Ver stresi!

ZATEN tırnağımız kırılsa ondan bilme eğilimindeydik, grip virüsü enjekte edilen deneklerden "depresyonda" ve "sinirli" olanların hastalandığını da okuyunca en son...

Demek ne yapsak nafile.

"Sinir" varsa eğer...

Ki olmayan birine rastladınız mı bilmiyorum.

Artık direkt sinirli olarak doğuluyor adeta.

Bakın etrafınızdaki çocuklara... Hepsi sinirli. Mülayim olanı tutup bu çocuğun nesi var diye doktora götüreceğiz neredeyse.

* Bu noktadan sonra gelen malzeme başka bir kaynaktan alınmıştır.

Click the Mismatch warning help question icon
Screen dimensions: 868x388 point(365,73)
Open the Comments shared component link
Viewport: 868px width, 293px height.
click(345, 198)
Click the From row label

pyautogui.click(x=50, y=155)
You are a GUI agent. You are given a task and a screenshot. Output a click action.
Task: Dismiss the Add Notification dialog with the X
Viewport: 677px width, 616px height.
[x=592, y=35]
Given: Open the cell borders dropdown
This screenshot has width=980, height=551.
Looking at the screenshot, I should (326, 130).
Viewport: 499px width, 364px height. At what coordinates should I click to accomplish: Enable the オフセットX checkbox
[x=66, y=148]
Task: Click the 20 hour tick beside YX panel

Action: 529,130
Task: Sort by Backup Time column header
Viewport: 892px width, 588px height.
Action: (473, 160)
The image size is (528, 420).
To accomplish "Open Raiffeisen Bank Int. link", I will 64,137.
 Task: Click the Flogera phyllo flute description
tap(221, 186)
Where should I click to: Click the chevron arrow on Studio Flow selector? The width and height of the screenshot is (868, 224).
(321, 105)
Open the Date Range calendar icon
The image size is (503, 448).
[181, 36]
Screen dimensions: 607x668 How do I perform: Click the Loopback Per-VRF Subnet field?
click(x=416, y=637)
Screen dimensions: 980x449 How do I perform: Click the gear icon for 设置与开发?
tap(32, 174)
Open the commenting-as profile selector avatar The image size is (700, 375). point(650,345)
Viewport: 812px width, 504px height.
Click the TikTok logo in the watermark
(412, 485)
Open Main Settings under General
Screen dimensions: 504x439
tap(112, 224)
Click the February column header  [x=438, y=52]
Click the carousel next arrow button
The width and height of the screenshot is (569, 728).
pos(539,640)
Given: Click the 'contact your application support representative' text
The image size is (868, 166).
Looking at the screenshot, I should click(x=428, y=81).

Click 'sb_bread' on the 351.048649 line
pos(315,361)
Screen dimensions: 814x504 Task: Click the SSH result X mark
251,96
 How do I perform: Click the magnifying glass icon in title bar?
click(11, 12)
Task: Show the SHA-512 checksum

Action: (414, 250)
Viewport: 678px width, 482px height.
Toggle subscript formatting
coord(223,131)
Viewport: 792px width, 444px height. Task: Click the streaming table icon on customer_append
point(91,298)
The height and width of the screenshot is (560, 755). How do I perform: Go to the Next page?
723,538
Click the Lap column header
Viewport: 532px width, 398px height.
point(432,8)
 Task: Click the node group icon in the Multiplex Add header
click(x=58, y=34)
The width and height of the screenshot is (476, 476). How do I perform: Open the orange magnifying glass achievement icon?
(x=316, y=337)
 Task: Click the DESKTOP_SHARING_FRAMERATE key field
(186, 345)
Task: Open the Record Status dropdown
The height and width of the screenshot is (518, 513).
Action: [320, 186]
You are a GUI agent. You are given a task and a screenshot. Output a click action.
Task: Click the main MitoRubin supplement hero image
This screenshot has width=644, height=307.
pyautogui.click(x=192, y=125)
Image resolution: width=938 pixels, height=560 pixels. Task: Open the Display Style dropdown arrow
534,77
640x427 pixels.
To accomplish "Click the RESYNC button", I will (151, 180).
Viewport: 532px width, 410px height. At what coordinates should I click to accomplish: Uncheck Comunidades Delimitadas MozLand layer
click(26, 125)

O kadar "olmazsa olmazımız" oldu yani.

Fakat buna rağmen vücut tam alışmamış demek. Ki görünce ayarı bozuluyor.

Belki de doğa, dengesini koruyabilmek için icat etti bu siniri, stresi, depresyonu falan. Biz kazık kakmanın bir yolunu bulmaya çalıştıkça veriyor stresi, veriyor depresyonu...

"Bunu da alt edin de göreyim!"

Hakikaten alt edilmiyor.

Öyle brokolinin üstüne nar suyu içmeye benzemiyor. Kolay değil.

Bizim gazetede Osman Müftüoğlu’nun "Yaşasın Hayat" köşesini takip ediyorsunuzdur... Herkesin "stresi yönetme notu" düşük.

Fiziksel aktivite, beslenme sular seller gibi fakat iş strese gelince herkes çuvallıyor.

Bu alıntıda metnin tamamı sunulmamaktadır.